**** Entries supplied ****
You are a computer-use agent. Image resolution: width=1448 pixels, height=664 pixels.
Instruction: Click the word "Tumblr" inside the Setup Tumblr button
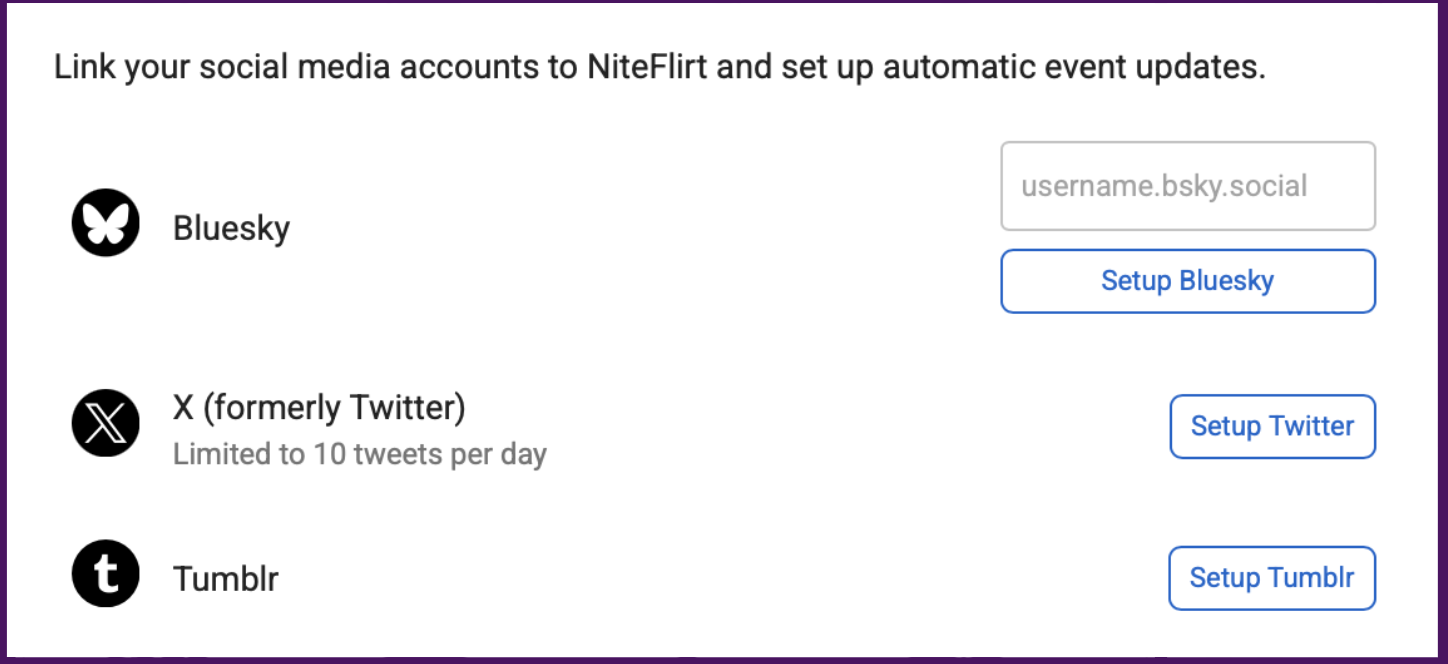pyautogui.click(x=1311, y=578)
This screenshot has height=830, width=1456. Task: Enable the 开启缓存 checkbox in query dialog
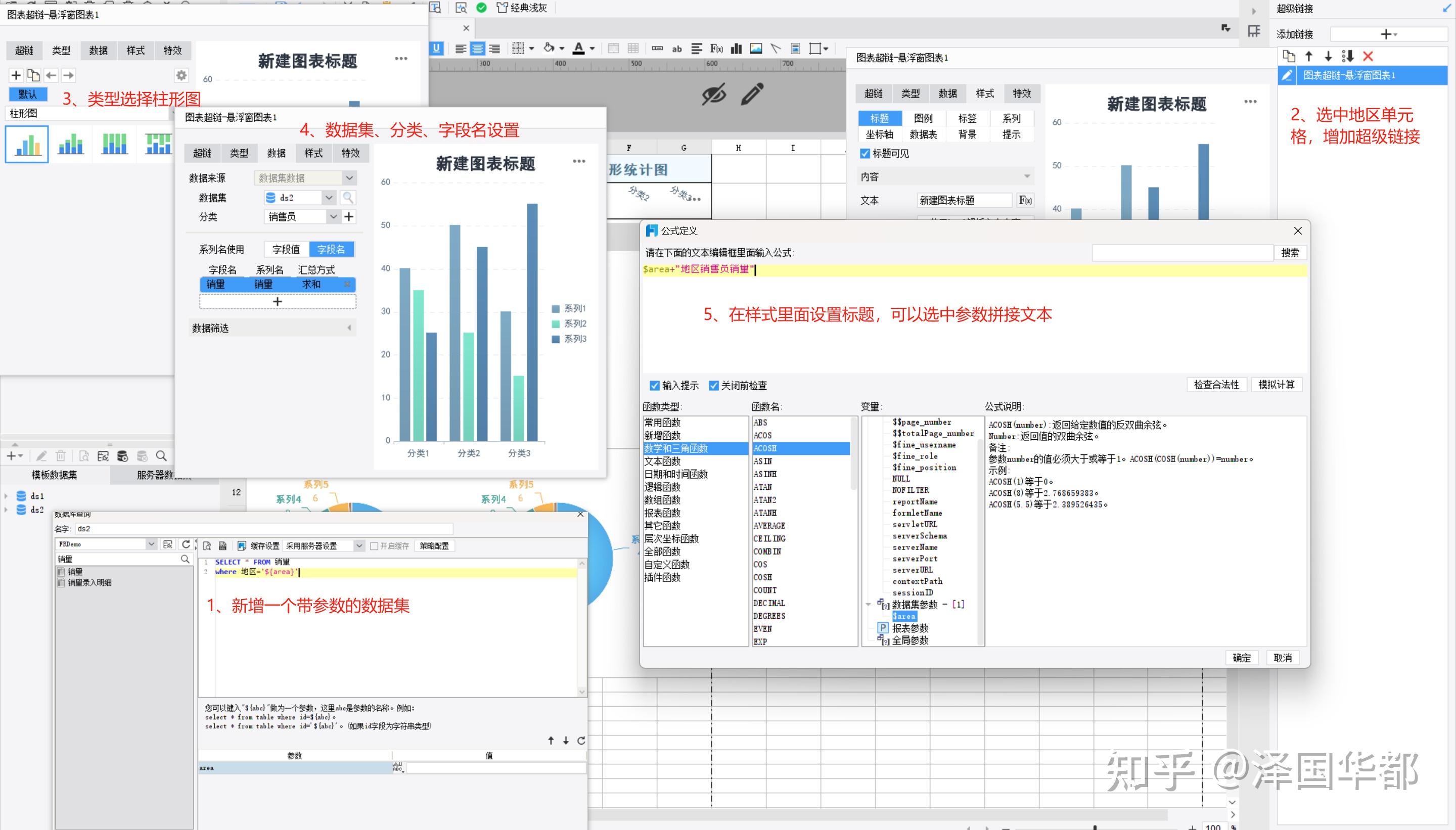click(x=374, y=545)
****
=== Job ===
Copy the entries above line for line, without any changes, and leave the pictures out.

=== Problem solution ===
You are a computer-use agent. Image resolution: width=1448 pixels, height=664 pixels.
Instruction: Click the word "Tumblr" inside the Setup Tumblr button
pyautogui.click(x=1311, y=578)
This screenshot has height=830, width=1456. Task: Enable the 开启缓存 checkbox in query dialog
click(x=374, y=545)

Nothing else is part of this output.